First, AKK, as Kramp-Karrenbauer is known, is no pushover. Politics is in her blood. After holding several ministerial posts in the state of Saarland, she scooped up 40.7 percent of the vote in 2017 to be premier for a second consecutive time. She did it by reaching out to the public and by explaining her policies—tough on security, law, and order; conservative on same sex marriage; and determined to follow Merkel’s Mitte, or centrist, pro-Europe line.
Second, just like Merkel, AKK is not going to pander to the far-right Alternative for Germany (AfD). In her fiery speech in Hamburg, she insisted the party would be inclusive and would remain in the center. Merz, her rival, wanted to shift the party further to the Right to regain the tens of thousands of voters who defected to the AfD or the Greens in recent regional elections.
AKK’s commitment to the center is important. She wants to rebuild the CDU’s base. She wants it to regain its status as a “people’s party,” despite the trends across Europe in which the big post-1945 political parties are increasingly ceding ground to populist movements. This means AKK needs Merkel as much as Merkel needs AKK.
If it’s true that Merkel intends to see out her fourth term that expires in 2021—assuming, of course, that her coalition partners, the Social Democrats, won’t bolt before then—AKK and Merkel can play two distinct roles. AKK has to use her time to unite the party and strengthen the center. This means tackling digitization, education, housing, and investing in infrastructure. She has to debunk the AfD’s popularity that is based on protest, not policy.

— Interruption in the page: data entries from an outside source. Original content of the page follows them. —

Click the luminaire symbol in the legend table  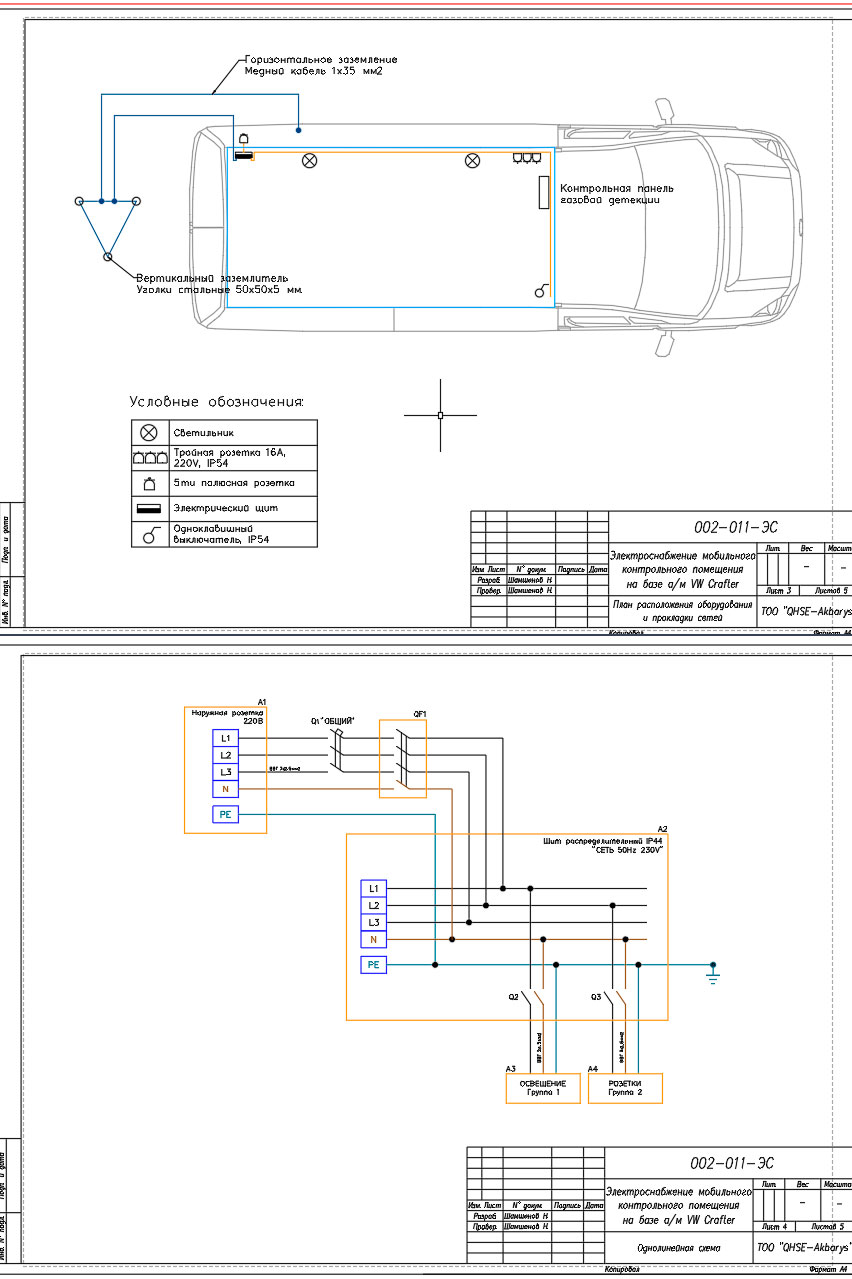(x=149, y=433)

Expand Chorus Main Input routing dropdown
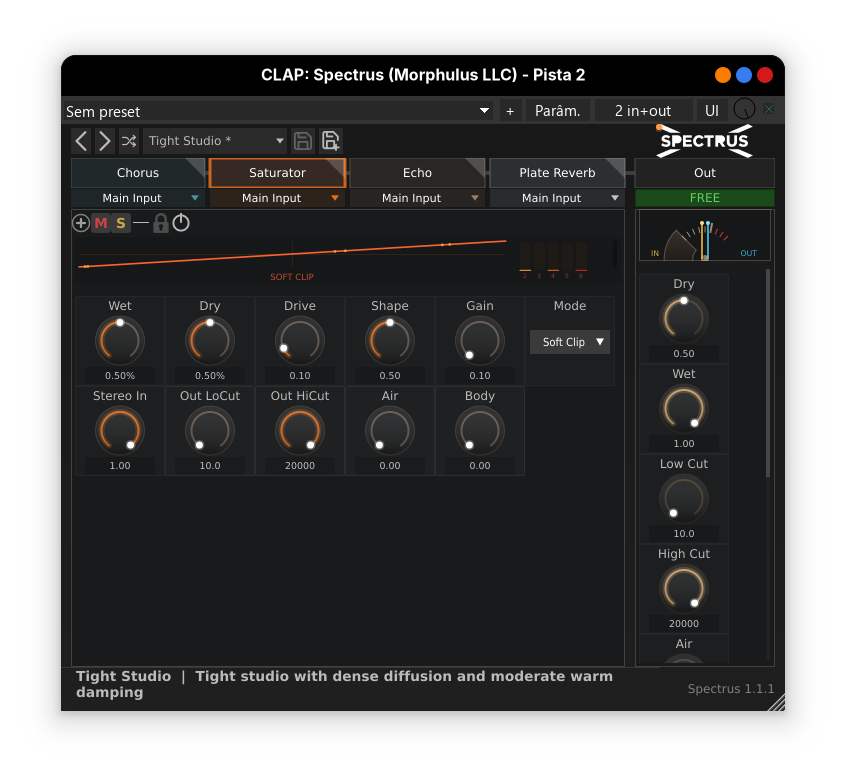(138, 198)
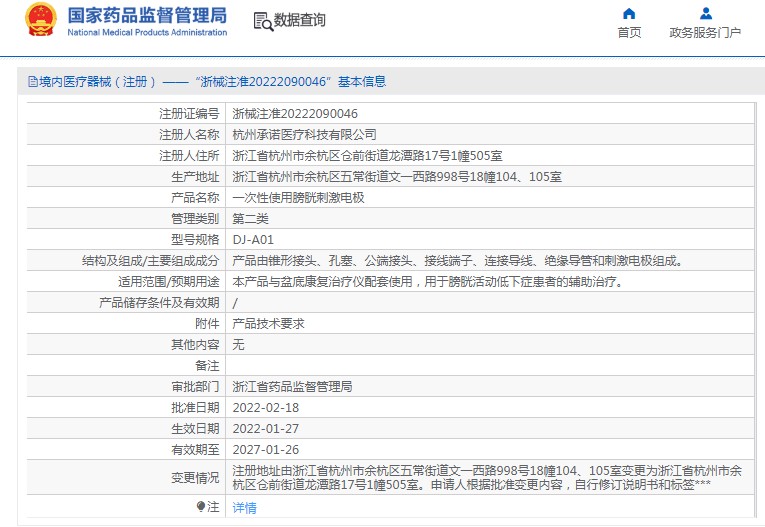Click the NMPA national emblem logo
This screenshot has height=527, width=765.
[x=42, y=21]
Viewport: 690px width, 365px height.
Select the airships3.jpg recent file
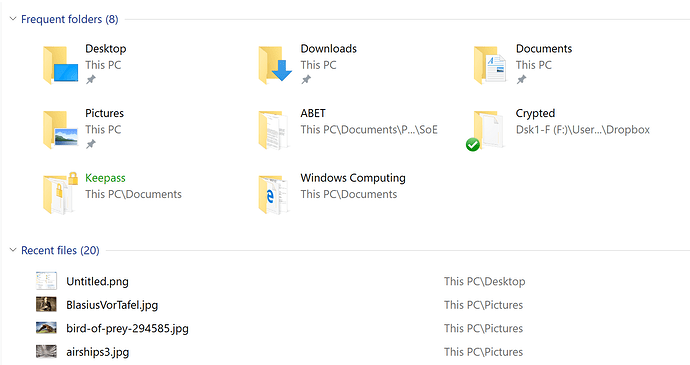tap(282, 352)

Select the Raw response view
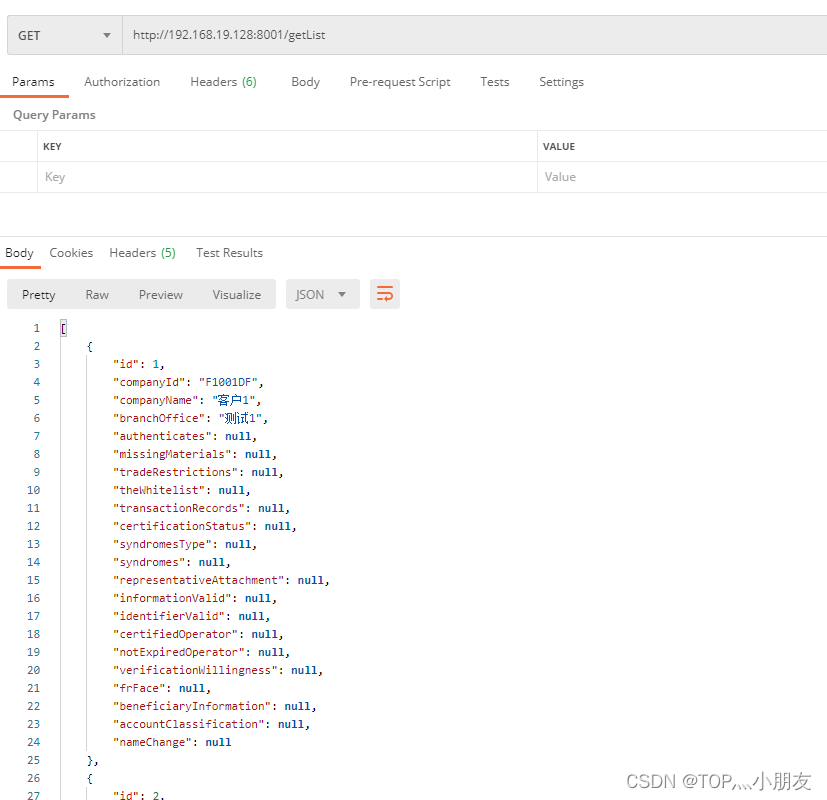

As for Merkel, she is needed in Germany and Europe. She may be no strategist. But despite the pressures of realpolitik, she has consistently held a moral compass—be it on Russia, immigration, finding compromises among the EU’s bickering leaders, or holding the center. That compass is going to be needed more than ever over the coming, turbulent months, whatever happens with Brexit, France, the outcome of the European Parliament elections, and Ukraine.